You can develop an allergy at any age, to any food, despite having eaten that food without any prior symptoms. While allergies are most common among children (affecting 10 per cent of Aussie and Kiwi infants and only two to four per cent of Aussie and Kiwi adults), a study of 40,000 US adults found almost half of those living with allergies developed them after the age of 18.
So what is an allergy?
An allergy occurs when your immune system overreacts to a normally harmless substance, like food, pollen or dust mites, and determines that the substance is a threat. This then causes a reaction in your body—usually in the form of hives, swelling or breathing symptoms.
Can you develop an allergy as an adult?
Yes you can. As you age, some researchers suggest that your immune system may weaken naturally, which may be why you’re suddenly struggling with that creamy milkshake or feeling itchy after some grilled fish. Certain events (like pregnancy or illness) can also compromise your immune system, which may trigger a new reaction.
Intolerance or allergy?
If your symptoms mainly involve the digestive system (like stomach pain, bloating and gas) a few hours after eating certain foods, this is likely an intolerance. Like your immune system, your digestive system can be affected as you age which may see you develop an intolerance later in life.
What are the symptoms of an allergy?
Unlike an intolerance, an allergy can be serious. Your symptoms would mainly involve an immune system response after eating or coming into contact with an allergen. Symptoms will appear quickly—usually within 20 minutes to 2 hours. They may start off mild, but progress rapidly. The most dangerous reactions (anaphylaxis) involve the respiratory and cardiovascular systems and are extremely serious.
Common allergies and intolerances:
Everyone is born with the enzyme lactase, which helps your body digest the lactose in foods. As you get older and your lactase production declines, you may find yourself suddenly struggling with high lactose dairy products like milk, and experience mild to severe symptoms like bloating, wind and diarrhoea if you have too much.

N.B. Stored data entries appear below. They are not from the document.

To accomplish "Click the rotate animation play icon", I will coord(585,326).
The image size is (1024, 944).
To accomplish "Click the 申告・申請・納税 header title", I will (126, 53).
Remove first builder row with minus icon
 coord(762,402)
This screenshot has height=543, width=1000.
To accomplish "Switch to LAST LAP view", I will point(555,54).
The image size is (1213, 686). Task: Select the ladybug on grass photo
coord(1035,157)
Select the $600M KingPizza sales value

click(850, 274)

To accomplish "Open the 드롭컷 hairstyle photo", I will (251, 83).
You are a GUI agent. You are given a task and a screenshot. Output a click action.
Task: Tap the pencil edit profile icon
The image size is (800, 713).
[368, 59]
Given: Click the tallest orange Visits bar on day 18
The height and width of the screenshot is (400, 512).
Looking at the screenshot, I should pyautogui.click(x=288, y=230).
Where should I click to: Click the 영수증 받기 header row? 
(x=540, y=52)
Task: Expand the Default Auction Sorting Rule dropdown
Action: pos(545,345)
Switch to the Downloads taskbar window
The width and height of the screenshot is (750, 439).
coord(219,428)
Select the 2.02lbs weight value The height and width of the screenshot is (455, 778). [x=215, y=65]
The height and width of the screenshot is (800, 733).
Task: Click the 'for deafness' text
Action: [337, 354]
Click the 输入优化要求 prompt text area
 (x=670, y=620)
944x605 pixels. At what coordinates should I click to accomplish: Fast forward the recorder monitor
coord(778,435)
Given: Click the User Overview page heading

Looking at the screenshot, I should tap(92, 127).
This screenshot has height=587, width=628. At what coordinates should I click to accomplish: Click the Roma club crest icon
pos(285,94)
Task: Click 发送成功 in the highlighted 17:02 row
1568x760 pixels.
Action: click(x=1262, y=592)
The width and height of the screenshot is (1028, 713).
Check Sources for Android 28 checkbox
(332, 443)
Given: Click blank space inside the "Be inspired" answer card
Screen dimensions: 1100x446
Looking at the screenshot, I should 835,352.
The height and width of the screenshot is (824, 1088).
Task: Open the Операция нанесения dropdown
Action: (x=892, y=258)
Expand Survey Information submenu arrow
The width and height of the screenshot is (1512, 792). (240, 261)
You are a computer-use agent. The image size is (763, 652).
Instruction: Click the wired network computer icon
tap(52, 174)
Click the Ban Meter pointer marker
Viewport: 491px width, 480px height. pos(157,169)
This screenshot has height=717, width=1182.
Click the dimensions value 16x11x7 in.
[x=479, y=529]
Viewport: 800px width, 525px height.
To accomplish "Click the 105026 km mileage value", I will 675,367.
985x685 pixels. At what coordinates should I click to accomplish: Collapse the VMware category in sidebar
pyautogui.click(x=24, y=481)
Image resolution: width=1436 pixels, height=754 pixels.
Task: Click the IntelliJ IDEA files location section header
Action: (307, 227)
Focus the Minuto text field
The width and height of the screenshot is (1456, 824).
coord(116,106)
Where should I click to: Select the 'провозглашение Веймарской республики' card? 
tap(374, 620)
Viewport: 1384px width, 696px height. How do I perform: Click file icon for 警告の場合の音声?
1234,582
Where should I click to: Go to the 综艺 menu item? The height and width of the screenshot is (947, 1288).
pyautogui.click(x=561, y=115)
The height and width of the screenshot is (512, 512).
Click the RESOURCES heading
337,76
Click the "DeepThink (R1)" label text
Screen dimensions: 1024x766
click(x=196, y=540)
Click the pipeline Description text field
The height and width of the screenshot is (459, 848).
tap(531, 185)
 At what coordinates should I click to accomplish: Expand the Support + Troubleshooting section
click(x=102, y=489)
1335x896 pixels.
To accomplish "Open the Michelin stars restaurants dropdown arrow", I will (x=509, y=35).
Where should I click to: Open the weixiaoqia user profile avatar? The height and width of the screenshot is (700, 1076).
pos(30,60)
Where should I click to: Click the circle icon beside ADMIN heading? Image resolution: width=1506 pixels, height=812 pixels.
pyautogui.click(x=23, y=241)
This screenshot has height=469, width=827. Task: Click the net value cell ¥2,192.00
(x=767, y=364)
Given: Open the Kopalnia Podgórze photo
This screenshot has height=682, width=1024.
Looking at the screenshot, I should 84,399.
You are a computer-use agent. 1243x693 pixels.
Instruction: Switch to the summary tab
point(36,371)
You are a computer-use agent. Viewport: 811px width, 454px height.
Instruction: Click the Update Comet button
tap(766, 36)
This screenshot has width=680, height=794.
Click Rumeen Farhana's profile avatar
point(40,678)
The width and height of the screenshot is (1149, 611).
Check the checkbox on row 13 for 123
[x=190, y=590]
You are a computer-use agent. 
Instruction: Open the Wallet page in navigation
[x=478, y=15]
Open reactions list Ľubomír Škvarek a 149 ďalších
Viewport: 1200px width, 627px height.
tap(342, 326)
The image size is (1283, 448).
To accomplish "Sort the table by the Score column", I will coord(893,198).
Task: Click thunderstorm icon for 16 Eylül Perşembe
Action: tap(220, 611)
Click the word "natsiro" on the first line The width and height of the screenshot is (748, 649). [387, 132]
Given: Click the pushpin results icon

Gluten is a protein found in wheat, wheat varieties like spelt or farro, and is also found in rye, triticale, oats and barley. Unlike coeliac disease, gluten intolerance is often self-diagnosed as there are no tests to determine gluten sensitivity.
Peanuts and tree nuts are among the most common allergies in adults, along with fish and shellfish. The most common triggers of food allergic reactions in childhood are peanuts, tree nuts, milk and egg.